| TASK DETAILS |
Reproduce verbatim the lines of the entries beginning with the line containing "The width and height of the screenshot is (1397, 752)." and continuing through the final line of the entries, with both ends included.

Data listing

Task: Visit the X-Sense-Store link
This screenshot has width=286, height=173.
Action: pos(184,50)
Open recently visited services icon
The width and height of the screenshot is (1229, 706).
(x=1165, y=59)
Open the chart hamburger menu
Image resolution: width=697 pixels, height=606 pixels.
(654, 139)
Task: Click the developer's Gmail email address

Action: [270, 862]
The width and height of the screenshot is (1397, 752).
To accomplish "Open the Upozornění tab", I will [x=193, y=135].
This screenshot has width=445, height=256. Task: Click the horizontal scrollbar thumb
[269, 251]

| TASK RESPONSE |
The width and height of the screenshot is (1397, 752).
To accomplish "Open the Upozornění tab", I will [x=193, y=135].
This screenshot has width=445, height=256. Task: Click the horizontal scrollbar thumb
[269, 251]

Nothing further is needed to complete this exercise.